- Source passage
═══

GEOFF BURNS & THE CHICAGO LAKEFRONT 50MILE/50KM
I suppose the anniversary might have slipped my mind. After all, I’m very busy building parkrun South Africa. As I write this, I am sitting in a café in the Northern Cape Karoo desert, having just participated in the launch of the Vredendal parkrun.
I was reminded of the anniversary because of a wonderful piece about tomorrow’s race written by Geoff Burns, a world-class US ultra runner. His article popped up on my social media feed and, of course, I had to read it.
Tomorrow, ultra-marathoners from around the US will line up on the Chicago waterfront to race 50 miles or 50 km. The race is called the Lakefront 50/50 and I ran and won the same race 33 years ago. The name was slightly different – it was called the AMJA 50-miler in those days – and it also doubled up as the US 50-mile championships. Oh, and the mad (US English translation “crazy”) ultra runners then didn’t bother with a 50-km race. If you felt like the extra distance, they tacked a 100 km onto the progamme.
I have an Ultrarunning magazine photograph of a very young Fordyce belting along the edge of Lake Michigan on that humid morning, dodging puddles, chasing my shadow and racing the clock. The shadow I was chasing was the time I had posted in the previous year’s London to Brighton. In that 54-mile race, I was recorded passing through 50 miles in 4:50;21. But the Brighton was a hilly course (South Downs should read South Ups) and I rashly believed that, on the flat Chicago course, I could bring that time down to around 4:45. The significance was that this time was a world best for the distance. (In road racing, we should talk about world bests not world records.) The London to Brighton was a point-to-point race, whereas Chicago is a much more acceptable loop course, run over several laps).
I will not try to precis Geoff’s article. However, I would like to make a couple of observations.
The ‘elephant in the room’ that Geoff discusses is that before US runners try to break my 4:50 record, they first need to break 5 hours. He hints at how to achieve this in the article, but I would like to state it clearly: they need to get faster over the shorter distances before that time will become possible. It’s very simple to suggest, but perhaps not so simple to do.

═══

- Listed records

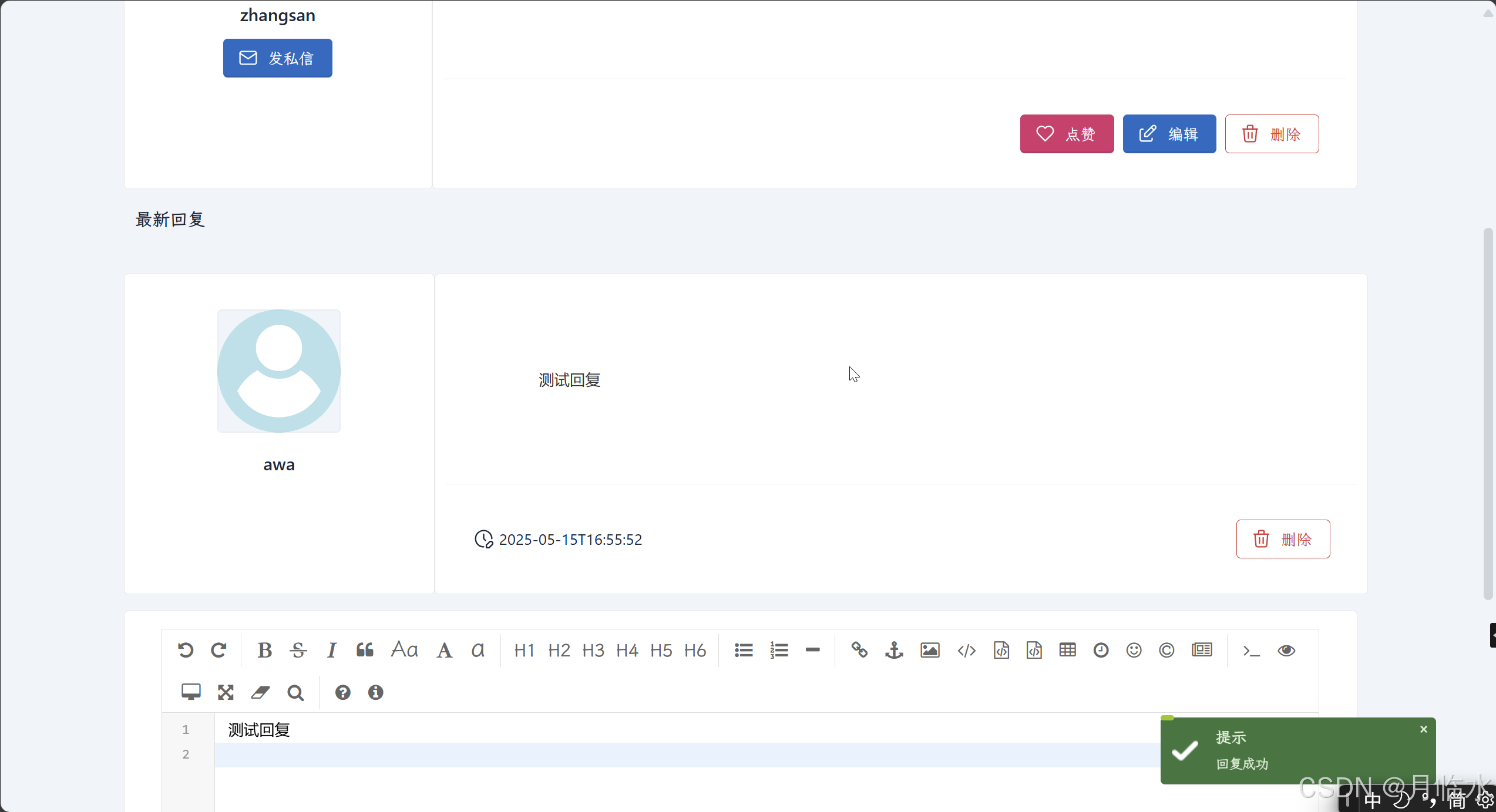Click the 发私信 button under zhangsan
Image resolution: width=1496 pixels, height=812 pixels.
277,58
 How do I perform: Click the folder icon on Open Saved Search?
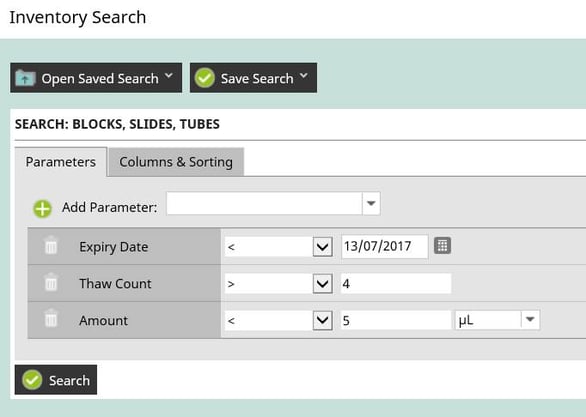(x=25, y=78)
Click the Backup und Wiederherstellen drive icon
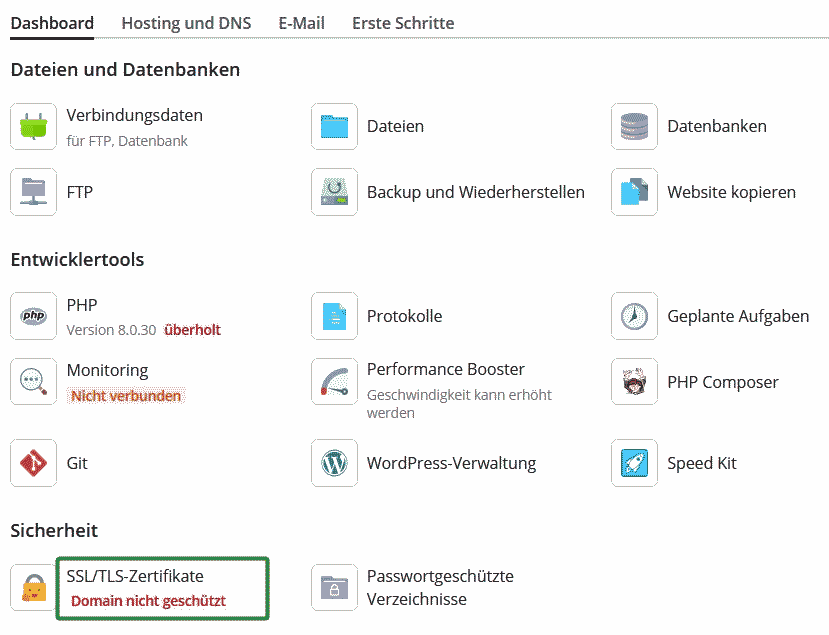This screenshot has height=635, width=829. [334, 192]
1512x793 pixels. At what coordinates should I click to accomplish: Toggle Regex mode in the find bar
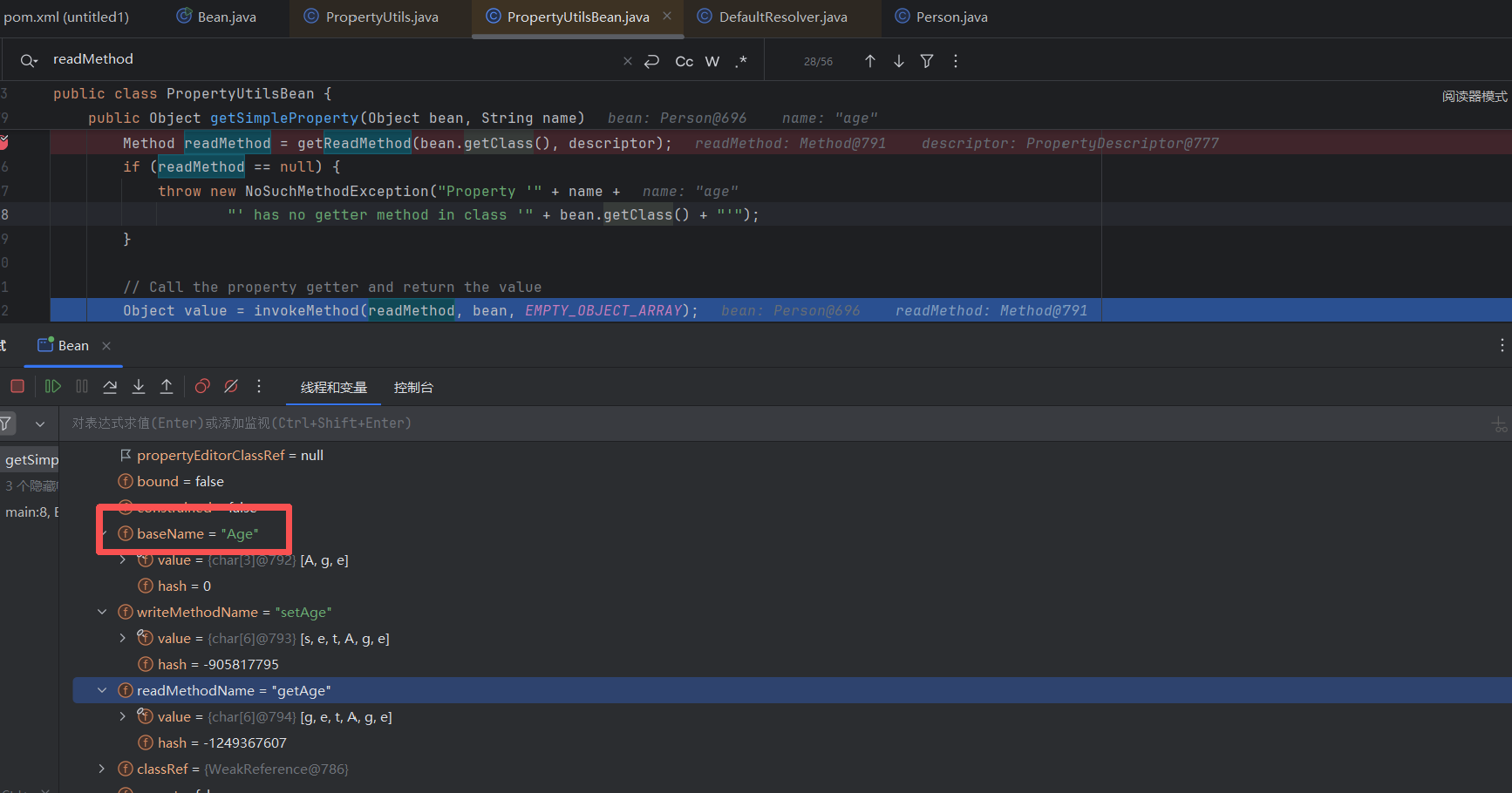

═══

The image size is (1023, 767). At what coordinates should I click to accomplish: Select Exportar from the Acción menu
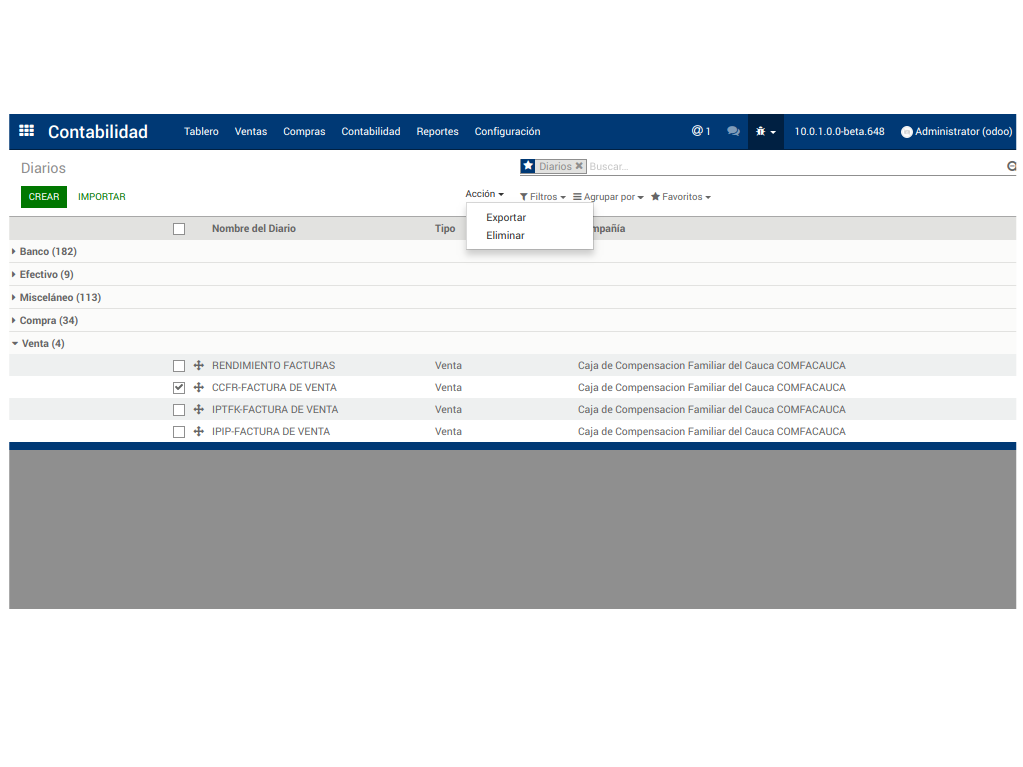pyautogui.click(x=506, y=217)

═══

- Set problem A
Translate this sentence from the Chicago Lakefront piece into Spanish: "Tomorrow, ultra-marathoners from around the US will line up on the Chicago waterfront to race 50 miles or 50 km."
- Set problem B
Carry the Chicago Lakefront piece forward from its final sentence.

- Written reply A
Mañana, ultramaratonistas de todo Estados Unidos se colocarán en la línea de salida en la ribera de Chicago para correr 50 millas o 50 km.

- Written reply B
Speed will always overcome endurance at events of 100 km and less. Runners take their speed – or lack of it – with them when they race distances like 50 miles. The great Barney Klecker was just a shade over a minute slower than I over 50 miles. He boasts a 2:15 standard marathon p.b. My standard time is slower than his at 2:17, but I suspect that it is quicker than most of those running tomorrow.
When I ran 50 miles in Chicago in October 1984, I had pbs of 14:26 for 5,000 metres and 29:53 for 10 km. I also had the strength to have won two ‘up’ Comrades marathons. While none of these perfomances would frighten runners in Nairobi or Addis Ababa, they gave me the confidence that morning to chase my Brighton shadow and race the relentless clock.
And therein lies a tale. In October 1984 I started very quickly – too quickly – and ran my first 5 miles in a shade over 27 minutes. My first 10 miles was run in about 55 minutes. Later, I paid the price for that fast start and was unable to break an hour for the last 10 miles.
Those last 10 miles were interminable. No longer dodging the puddles, I splashed through the water and fought, in vain, as my 1983 Brighton shadow slipped quietly ahead. I finished exhausted, about 30 seconds on the wrong side of the relentlessly ticking clock. But I still ran the fastest time for a loop, out-and-back course and I was still almost 10 minutes under 5 hours for 50 miles.
The key to breaking 5 hours for the distance still remains the same. Concentrate on bringing your marathon time below 2 hours 20 minutes and your 10 km as close to 30 minutes as possible. The results you wish for should follow.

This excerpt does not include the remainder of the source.